--- ASSIGNMENT ---
Output exactly, and only, the lines below from the one with "Ann Waring (150, 44)" down to the one with "[Read Building What". Include both end lines and no pictures.

--- SUPPLIED INFORMATION ---
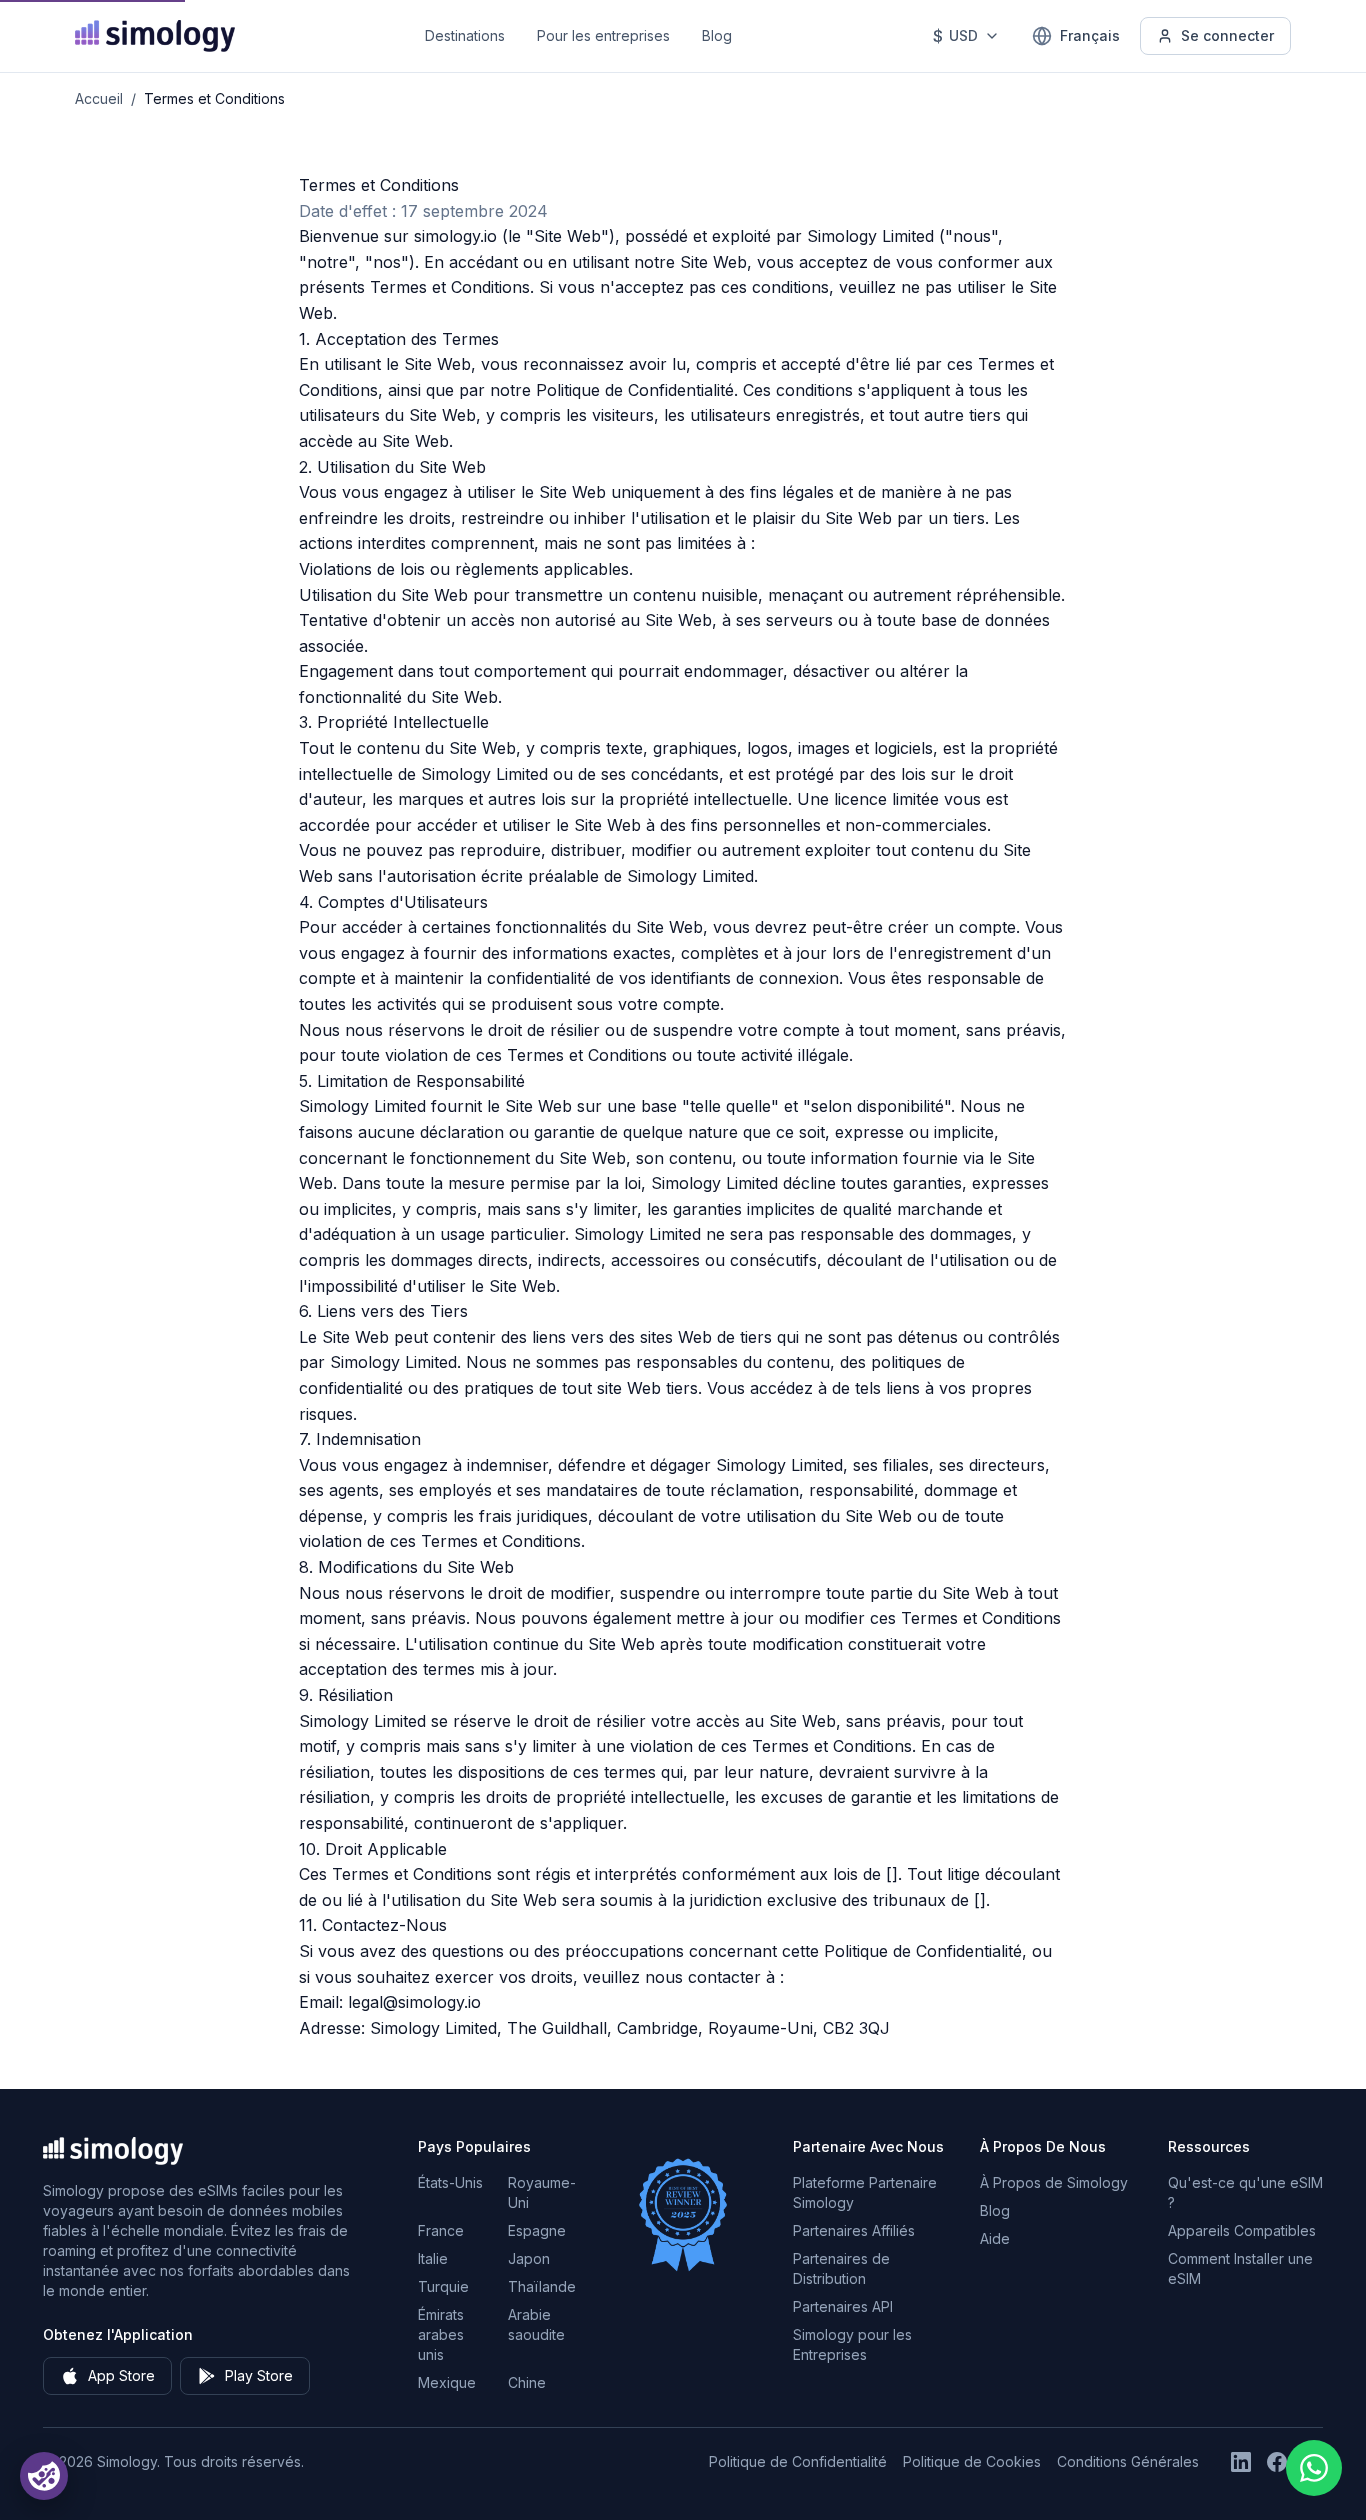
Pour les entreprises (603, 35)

==

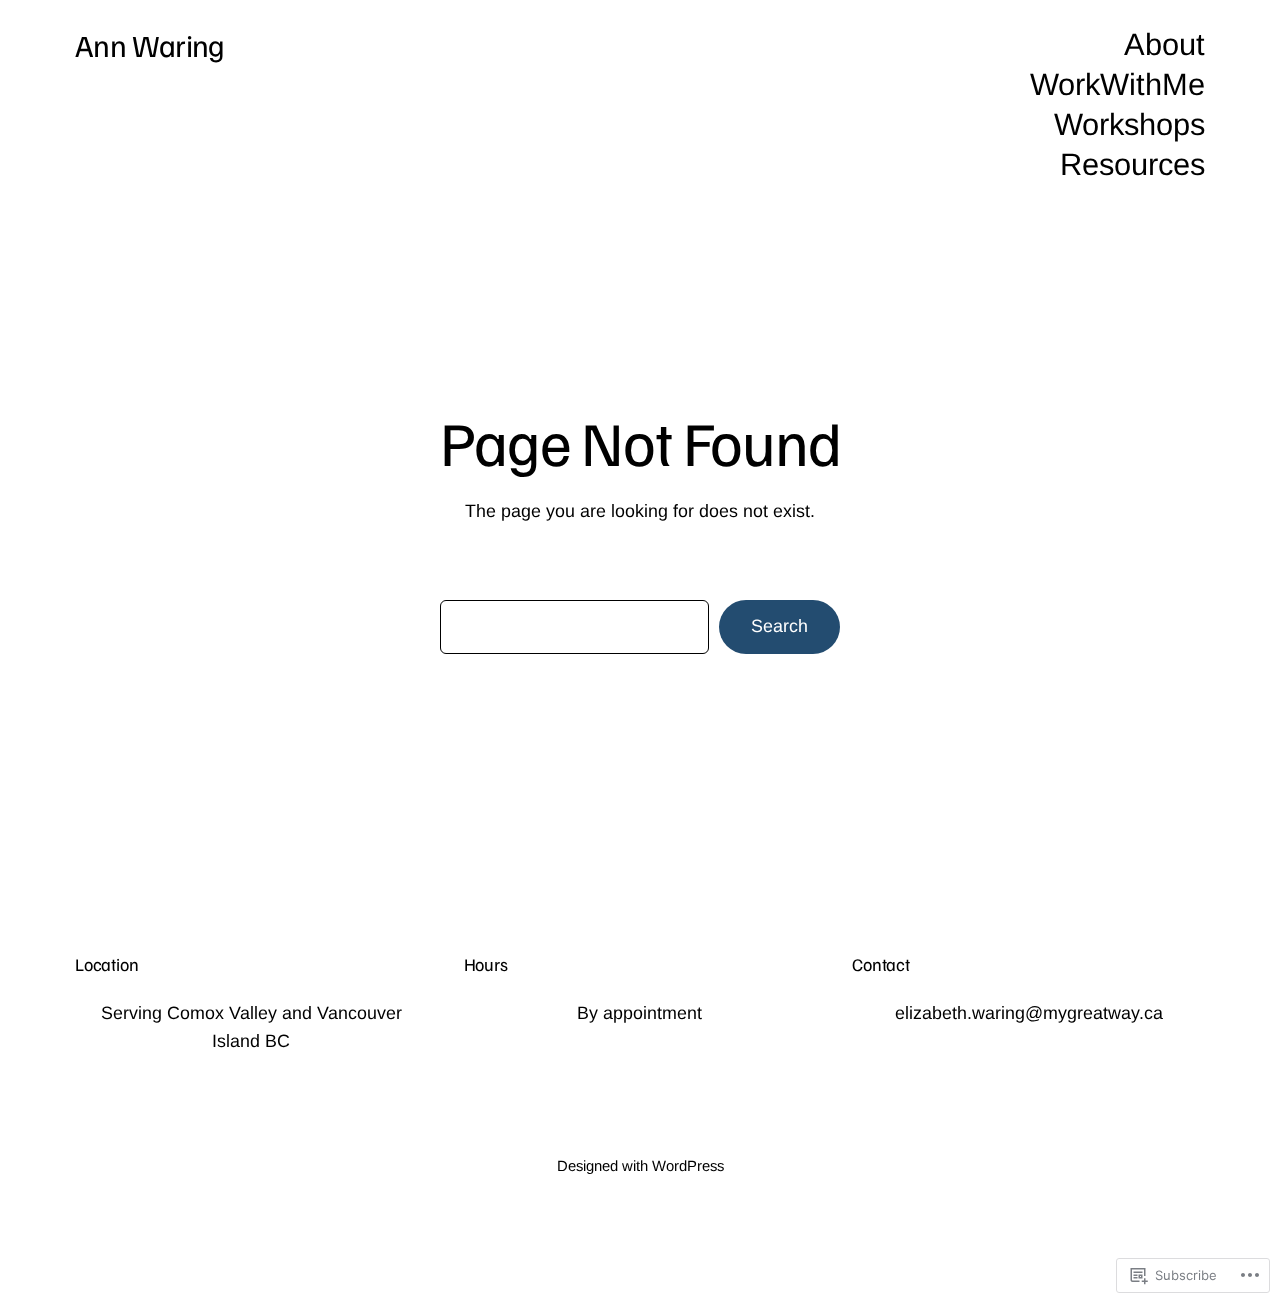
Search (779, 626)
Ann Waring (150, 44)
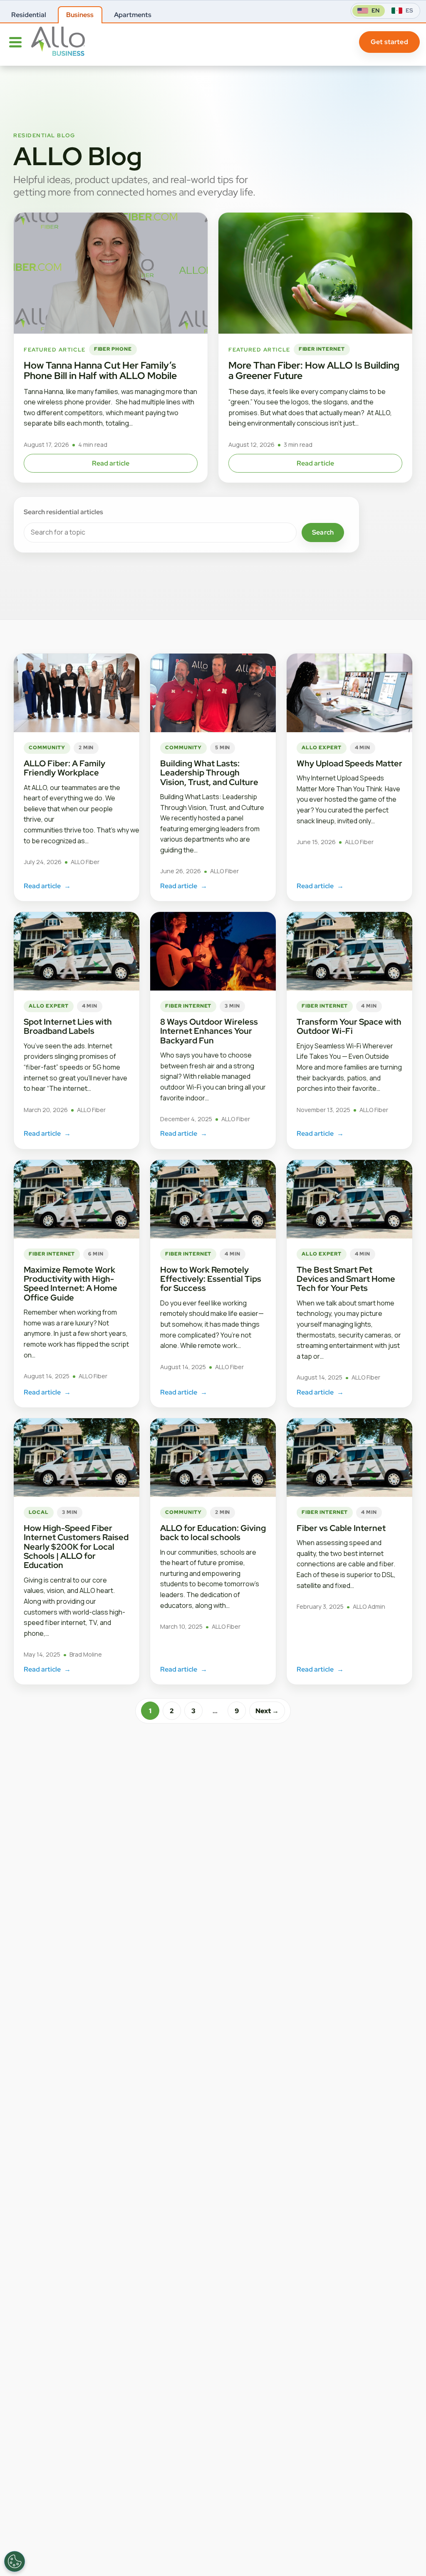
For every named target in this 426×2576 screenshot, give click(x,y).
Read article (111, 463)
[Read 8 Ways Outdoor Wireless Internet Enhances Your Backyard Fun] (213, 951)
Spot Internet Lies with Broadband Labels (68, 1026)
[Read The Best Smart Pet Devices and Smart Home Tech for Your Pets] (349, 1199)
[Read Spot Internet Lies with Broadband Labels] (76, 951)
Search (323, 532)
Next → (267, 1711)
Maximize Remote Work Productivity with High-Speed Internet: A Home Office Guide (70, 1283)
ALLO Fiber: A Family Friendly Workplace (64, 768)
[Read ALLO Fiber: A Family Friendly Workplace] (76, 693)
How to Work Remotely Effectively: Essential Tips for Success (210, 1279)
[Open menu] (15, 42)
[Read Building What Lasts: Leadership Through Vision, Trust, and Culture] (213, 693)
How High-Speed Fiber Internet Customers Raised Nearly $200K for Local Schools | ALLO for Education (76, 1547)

--- WRITTEN RESPONSE ---
Ann Waring (150, 44)
For every named target in this 426×2576 screenshot, give click(x,y).
Read article (111, 463)
[Read 8 Ways Outdoor Wireless Internet Enhances Your Backyard Fun] (213, 951)
Spot Internet Lies with Broadband Labels (68, 1026)
[Read The Best Smart Pet Devices and Smart Home Tech for Your Pets] (349, 1199)
[Read Spot Internet Lies with Broadband Labels] (76, 951)
Search (323, 532)
Next → (267, 1711)
Maximize Remote Work Productivity with High-Speed Internet: A Home Office Guide (70, 1283)
ALLO Fiber: A Family Friendly Workplace (64, 768)
[Read ALLO Fiber: A Family Friendly Workplace] (76, 693)
How to Work Remotely Effectively: Essential Tips for Success (210, 1279)
[Open menu] (15, 42)
[Read Building What Lasts: Leadership Through Vision, Trust, and Culture] (213, 693)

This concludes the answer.